▶ [PROBLEMS TO WORK ON]
[A] Answer these from the article on sustainability teams below:
(i) By how much did Stockland cut its sustainability team?
(ii) What name does Tania Crosbie offer as a substitute for the word sustainability?
(iii) What mandatory rating for larger offices does Chris Nunn credit for keeping the retrofit market strong?
[B] Copy the article on sustainability teams below word for word, from "Crosbie said she" up to and including "habits, Crosbie says.".

▶ [ARTICLE]
•••••

On the fatigue factor as a good sign, market failures and counter cyclical smarts
23 May 2013 — After the tough news last week that Stockland had cut its sustainability team by more than half, we took a look at how other companies and sectors in the market are faring.
Not everyone is shedding staff in their sustainability teams, and not everyone is “fatigued” by green buildings and the word sustainability, as one of our readers put it.
“Change the word if you like, call it Green Frog,” Sustainability at Work director Tania Crosbie said. “To me it shows people need a gimmick and fad to plug into. Sustainability is hard work and long term. And people are still arguing about it.”
Crosbie said she and fellow director Melissa Houghton have plenty of work from corporates keen to embed sustainability within their staff culture.
“Companies have done their retrofits and their lighting upgrade and now they’ve got a few years of reporting under their belt they’re starting to look at their staff.”
Some say they’ve got all that sorted but the moment they take their eyes off, people go back to old habits, Crosbie says.
Another area that will stay strong is the energy efficiency retrofit market for existing buildings, says NDY’s sustainability leader Chris Nunn. Thank the mandatory NABERS energy rating for larger offices for that, he says.
“The legislative drivers will continue to operate, particularly in existing buildings,” Nunn says.
Of course there are no such mandatory drivers for new buildings.
Recruiter Matthew Belleghem, principal consultant at envirosearch, says that in the new build sectors the pushback on green buildings, green ratings and sustainability staff is precisely because there’s no legislative requirement for minimum performance.
“Too much carrot, no stick,” he says.
Hmmm, the trouble with market drivers.
Belleghem says that another area that will need to keep strong on sustainability is the contractor market. And placing these teams in the marketing department won’t work.

•••••

▶ [EXTRACTED ENTRIES]
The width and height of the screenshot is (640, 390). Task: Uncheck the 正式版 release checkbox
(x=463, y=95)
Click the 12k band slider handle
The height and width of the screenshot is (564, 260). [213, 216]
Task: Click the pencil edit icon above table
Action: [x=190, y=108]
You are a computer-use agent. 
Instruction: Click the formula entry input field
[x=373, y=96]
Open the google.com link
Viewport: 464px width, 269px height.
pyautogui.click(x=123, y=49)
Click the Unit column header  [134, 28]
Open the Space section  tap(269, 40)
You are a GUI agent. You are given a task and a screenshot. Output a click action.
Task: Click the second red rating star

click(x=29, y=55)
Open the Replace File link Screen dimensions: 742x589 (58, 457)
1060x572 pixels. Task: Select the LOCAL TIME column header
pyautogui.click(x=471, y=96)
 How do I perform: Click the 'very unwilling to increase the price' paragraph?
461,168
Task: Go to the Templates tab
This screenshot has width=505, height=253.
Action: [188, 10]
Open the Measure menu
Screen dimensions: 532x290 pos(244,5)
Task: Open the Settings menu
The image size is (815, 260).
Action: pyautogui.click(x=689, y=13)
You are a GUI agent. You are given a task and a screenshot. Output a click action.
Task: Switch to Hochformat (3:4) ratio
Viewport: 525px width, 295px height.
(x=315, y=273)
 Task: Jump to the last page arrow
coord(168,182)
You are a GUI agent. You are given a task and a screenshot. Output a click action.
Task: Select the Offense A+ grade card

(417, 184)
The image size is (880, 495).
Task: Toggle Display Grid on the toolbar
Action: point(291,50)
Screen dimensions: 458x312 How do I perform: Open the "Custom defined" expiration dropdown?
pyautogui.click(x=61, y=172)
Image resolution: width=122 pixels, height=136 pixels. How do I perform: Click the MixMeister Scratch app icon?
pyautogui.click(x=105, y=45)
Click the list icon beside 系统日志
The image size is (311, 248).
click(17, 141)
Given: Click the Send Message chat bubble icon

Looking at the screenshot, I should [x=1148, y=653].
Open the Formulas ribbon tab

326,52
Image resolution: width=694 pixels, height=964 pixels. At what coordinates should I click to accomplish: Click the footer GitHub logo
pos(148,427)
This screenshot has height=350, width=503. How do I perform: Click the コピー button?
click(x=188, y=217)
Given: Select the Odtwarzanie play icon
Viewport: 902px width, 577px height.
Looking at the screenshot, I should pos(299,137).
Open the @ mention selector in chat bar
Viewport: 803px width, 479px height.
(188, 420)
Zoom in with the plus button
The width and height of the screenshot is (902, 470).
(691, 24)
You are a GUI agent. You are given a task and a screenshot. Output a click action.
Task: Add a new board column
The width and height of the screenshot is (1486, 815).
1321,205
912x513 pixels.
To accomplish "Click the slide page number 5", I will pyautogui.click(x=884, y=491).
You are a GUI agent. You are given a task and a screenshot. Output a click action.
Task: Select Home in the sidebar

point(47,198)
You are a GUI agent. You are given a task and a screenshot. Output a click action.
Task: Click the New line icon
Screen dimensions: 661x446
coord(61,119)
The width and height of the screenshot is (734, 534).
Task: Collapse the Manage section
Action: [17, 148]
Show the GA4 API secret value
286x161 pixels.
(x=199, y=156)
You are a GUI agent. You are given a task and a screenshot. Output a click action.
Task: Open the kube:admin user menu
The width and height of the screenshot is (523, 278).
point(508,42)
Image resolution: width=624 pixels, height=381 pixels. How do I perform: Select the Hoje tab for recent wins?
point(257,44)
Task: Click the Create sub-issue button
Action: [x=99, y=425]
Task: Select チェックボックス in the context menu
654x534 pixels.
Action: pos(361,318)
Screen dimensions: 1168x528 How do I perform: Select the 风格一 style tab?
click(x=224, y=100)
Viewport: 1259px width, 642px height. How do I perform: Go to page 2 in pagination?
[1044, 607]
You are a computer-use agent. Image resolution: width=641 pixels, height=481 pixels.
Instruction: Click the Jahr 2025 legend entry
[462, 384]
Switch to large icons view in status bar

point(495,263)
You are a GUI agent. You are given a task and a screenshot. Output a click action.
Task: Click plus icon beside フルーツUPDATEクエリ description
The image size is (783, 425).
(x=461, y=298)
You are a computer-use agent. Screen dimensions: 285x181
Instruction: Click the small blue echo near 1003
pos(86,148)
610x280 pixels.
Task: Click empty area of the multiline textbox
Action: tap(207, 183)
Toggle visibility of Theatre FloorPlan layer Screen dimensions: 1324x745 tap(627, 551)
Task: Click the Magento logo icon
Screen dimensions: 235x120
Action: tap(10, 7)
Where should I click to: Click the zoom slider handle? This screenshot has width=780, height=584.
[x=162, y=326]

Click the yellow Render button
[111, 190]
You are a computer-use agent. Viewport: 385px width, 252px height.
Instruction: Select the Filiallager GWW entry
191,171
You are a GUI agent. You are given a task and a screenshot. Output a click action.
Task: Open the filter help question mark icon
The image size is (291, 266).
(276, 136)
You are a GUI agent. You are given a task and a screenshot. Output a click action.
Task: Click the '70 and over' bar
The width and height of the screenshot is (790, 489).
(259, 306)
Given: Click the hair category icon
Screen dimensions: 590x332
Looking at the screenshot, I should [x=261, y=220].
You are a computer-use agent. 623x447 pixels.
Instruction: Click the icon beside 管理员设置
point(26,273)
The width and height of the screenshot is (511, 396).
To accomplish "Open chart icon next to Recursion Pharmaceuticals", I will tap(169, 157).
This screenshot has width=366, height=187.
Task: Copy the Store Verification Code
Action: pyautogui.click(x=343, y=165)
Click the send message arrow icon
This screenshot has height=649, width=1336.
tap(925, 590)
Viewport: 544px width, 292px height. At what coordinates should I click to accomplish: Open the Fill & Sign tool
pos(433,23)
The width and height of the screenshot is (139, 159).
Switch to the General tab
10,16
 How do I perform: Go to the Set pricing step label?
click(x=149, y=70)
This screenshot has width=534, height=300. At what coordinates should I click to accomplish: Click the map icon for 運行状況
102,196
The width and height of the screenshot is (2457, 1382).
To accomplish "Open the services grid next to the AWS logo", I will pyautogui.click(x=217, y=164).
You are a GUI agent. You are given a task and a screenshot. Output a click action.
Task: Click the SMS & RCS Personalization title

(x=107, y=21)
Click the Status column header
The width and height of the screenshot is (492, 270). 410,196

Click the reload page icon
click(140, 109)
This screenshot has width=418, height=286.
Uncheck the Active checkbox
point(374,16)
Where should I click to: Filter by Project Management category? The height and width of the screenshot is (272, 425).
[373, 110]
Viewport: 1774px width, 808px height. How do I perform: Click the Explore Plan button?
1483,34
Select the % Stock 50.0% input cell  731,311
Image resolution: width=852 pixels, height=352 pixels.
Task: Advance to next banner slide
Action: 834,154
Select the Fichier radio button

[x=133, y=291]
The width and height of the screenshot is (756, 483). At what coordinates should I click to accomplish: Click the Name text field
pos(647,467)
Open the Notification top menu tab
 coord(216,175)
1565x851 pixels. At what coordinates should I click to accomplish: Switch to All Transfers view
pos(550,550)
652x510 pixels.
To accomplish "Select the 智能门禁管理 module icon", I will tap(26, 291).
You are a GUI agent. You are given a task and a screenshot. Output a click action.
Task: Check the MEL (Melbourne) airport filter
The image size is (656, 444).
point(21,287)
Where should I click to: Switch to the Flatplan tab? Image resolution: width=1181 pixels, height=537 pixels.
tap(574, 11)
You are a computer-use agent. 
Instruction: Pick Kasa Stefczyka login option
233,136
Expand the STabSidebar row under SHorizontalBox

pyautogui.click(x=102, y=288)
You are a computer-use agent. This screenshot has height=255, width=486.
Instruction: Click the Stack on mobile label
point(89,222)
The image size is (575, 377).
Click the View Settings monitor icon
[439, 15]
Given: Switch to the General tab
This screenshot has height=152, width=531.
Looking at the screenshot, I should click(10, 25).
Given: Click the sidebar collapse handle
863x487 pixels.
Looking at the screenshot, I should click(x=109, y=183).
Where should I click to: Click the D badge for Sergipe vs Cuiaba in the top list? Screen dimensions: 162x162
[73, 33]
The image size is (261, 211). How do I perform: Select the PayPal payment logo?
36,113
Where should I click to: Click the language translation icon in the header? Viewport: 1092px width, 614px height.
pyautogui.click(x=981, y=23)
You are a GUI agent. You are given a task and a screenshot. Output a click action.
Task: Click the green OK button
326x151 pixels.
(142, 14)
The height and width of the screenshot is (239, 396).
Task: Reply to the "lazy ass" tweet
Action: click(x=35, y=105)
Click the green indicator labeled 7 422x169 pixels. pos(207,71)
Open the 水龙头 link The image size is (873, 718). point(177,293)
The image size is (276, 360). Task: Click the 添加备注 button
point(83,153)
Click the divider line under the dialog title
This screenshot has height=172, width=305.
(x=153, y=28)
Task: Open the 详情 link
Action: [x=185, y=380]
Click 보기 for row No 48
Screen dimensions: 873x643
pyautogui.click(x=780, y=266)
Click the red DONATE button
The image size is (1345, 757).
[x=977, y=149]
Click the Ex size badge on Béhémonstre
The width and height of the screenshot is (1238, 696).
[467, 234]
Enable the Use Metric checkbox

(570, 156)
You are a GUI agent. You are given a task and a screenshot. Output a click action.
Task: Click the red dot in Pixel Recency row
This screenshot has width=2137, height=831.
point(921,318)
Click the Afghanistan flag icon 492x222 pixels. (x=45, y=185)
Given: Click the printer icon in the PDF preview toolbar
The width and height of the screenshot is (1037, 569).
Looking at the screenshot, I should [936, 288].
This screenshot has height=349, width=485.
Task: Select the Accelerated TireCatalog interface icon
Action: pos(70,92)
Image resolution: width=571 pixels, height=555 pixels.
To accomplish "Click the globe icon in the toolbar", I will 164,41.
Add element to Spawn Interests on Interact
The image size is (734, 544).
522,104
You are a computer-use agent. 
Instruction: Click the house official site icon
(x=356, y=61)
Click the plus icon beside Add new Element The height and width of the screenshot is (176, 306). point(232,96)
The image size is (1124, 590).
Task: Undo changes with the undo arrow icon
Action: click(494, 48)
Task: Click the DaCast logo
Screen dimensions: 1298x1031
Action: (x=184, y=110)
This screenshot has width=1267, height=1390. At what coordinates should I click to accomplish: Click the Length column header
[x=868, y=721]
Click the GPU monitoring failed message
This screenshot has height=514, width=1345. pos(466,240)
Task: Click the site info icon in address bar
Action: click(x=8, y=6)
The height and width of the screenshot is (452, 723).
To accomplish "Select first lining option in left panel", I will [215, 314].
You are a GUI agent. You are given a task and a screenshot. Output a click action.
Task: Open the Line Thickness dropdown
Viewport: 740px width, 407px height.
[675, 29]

•••••

▶ [TASK RESPONSES]
[A]
(i) By more than half.
(ii) Green Frog.
(iii) The mandatory NABERS energy rating.

[B]
Crosbie said she and fellow director Melissa Houghton have plenty of work from corporates keen to embed sustainability within their staff culture.
“Companies have done their retrofits and their lighting upgrade and now they’ve got a few years of reporting under their belt they’re starting to look at their staff.”
Some say they’ve got all that sorted but the moment they take their eyes off, people go back to old habits, Crosbie says.